>>>
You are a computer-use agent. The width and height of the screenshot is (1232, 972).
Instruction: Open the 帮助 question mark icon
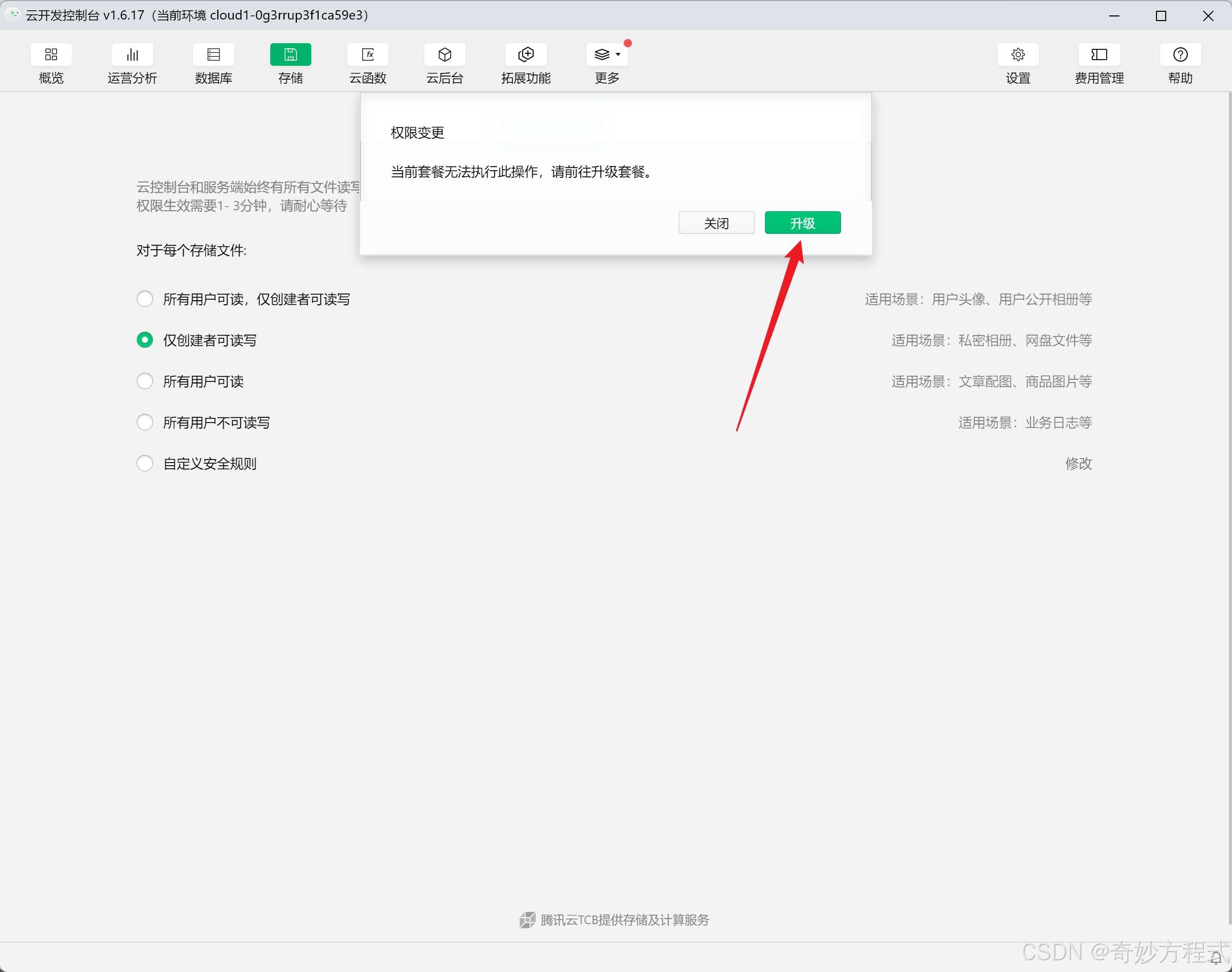[x=1180, y=54]
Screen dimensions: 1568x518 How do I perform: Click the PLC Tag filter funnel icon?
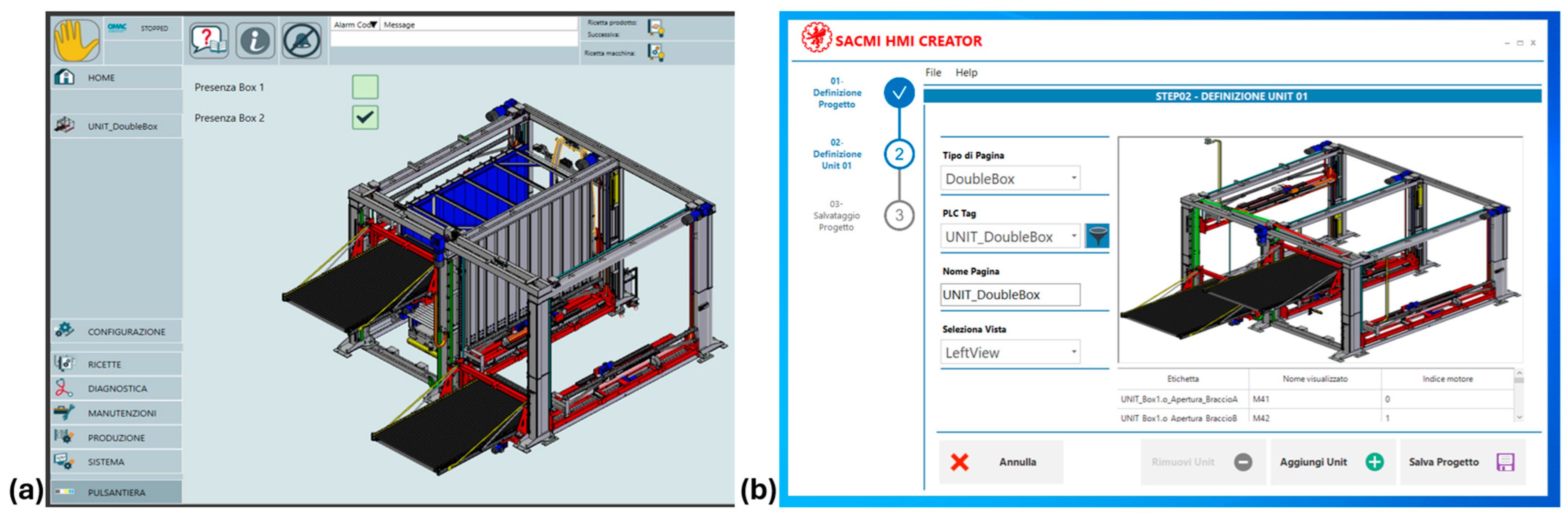pyautogui.click(x=1097, y=236)
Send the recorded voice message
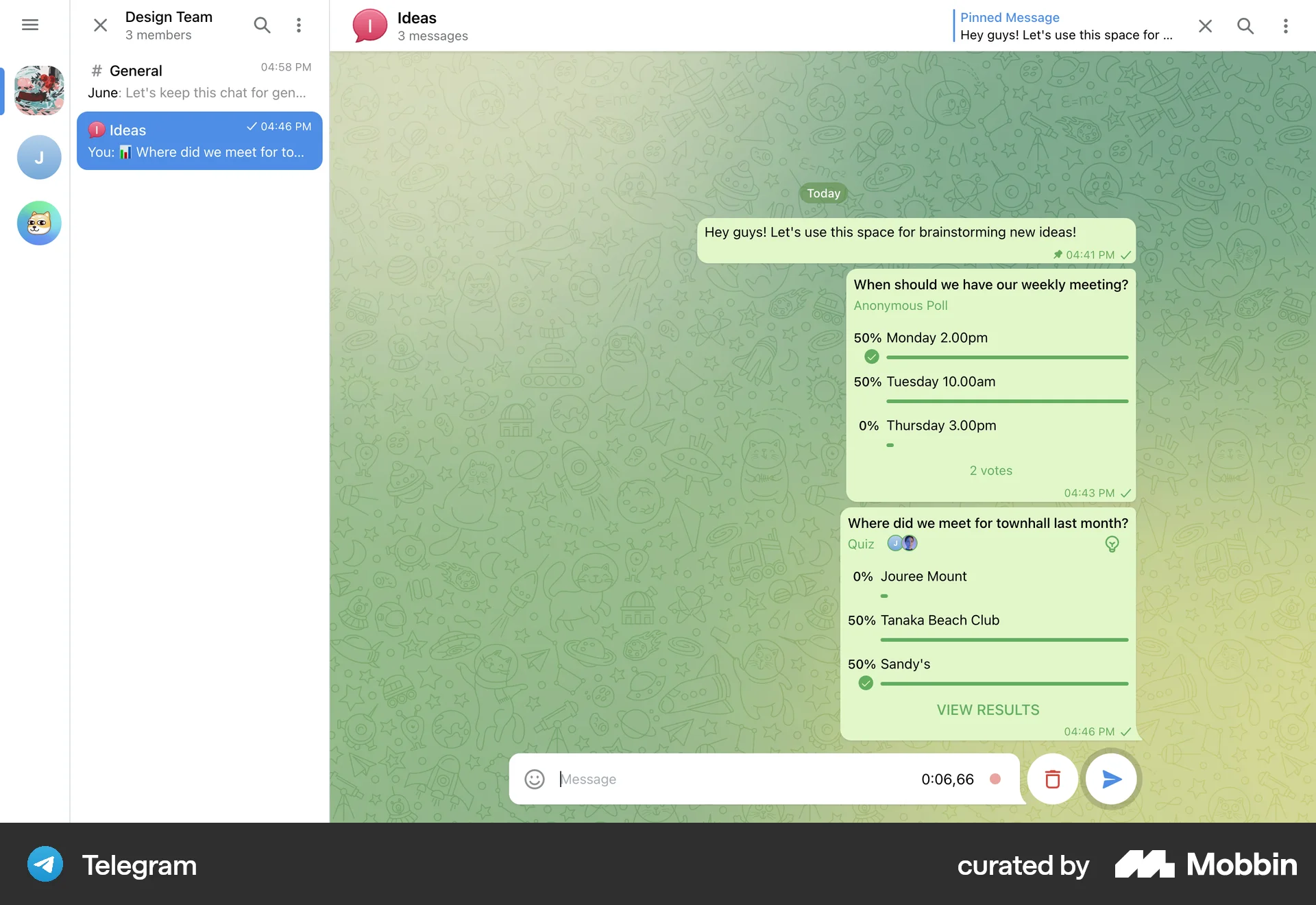 pyautogui.click(x=1111, y=779)
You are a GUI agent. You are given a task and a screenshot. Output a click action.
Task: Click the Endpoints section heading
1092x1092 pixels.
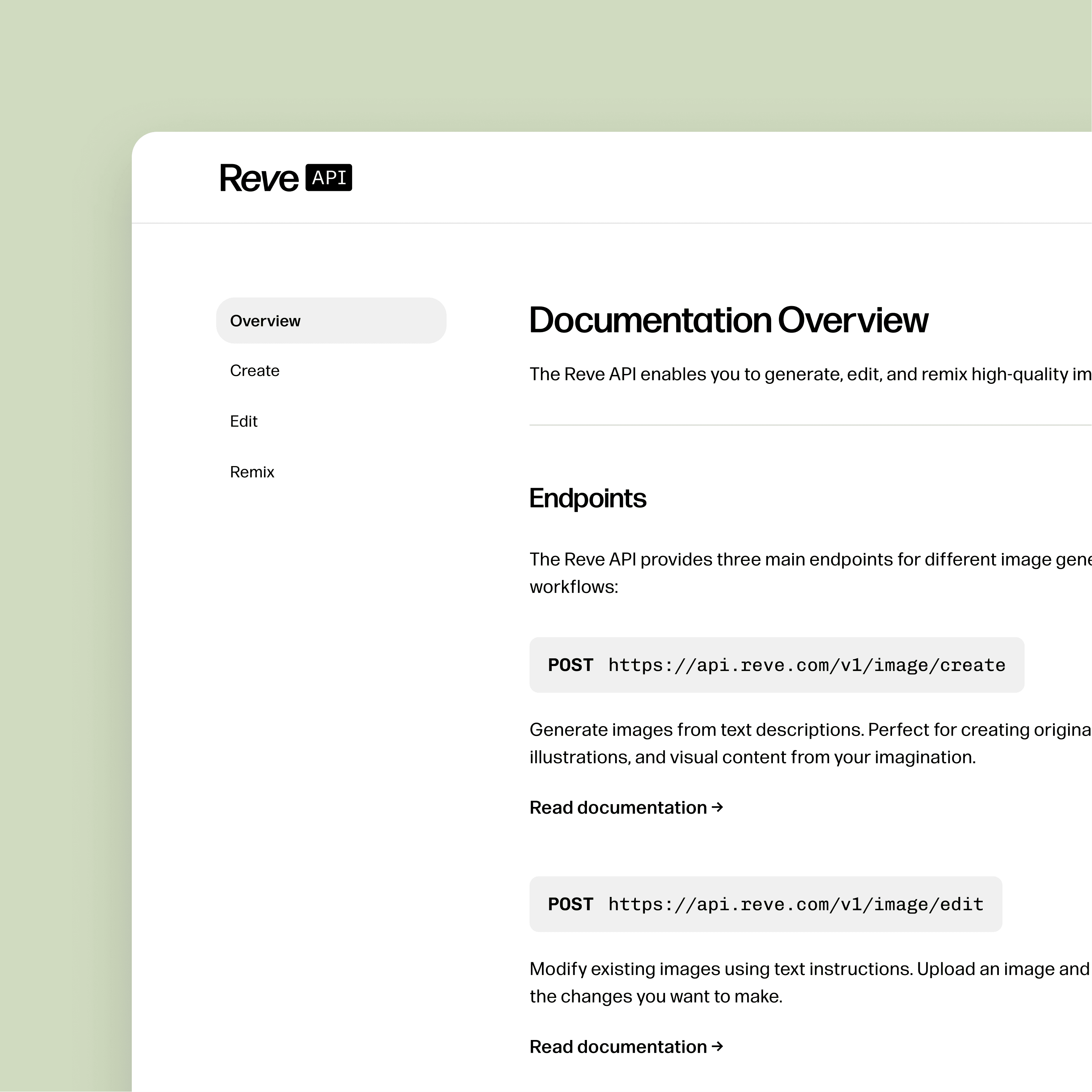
<<<
PROMPT: Without the pictures, reproduce every record exactly as it appears above.

TASK RESPONSE:
You are a computer-use agent. The width and height of the screenshot is (1232, 972).
Instruction: Open the 帮助 question mark icon
[x=1180, y=54]
Screen dimensions: 1568x518 How do I perform: Click the PLC Tag filter funnel icon?
pyautogui.click(x=1097, y=236)
Send the recorded voice message
 pyautogui.click(x=1111, y=779)
You are a GUI agent. You are given a task and a screenshot. Output a click action.
Task: Click the Endpoints section heading
1092x1092 pixels.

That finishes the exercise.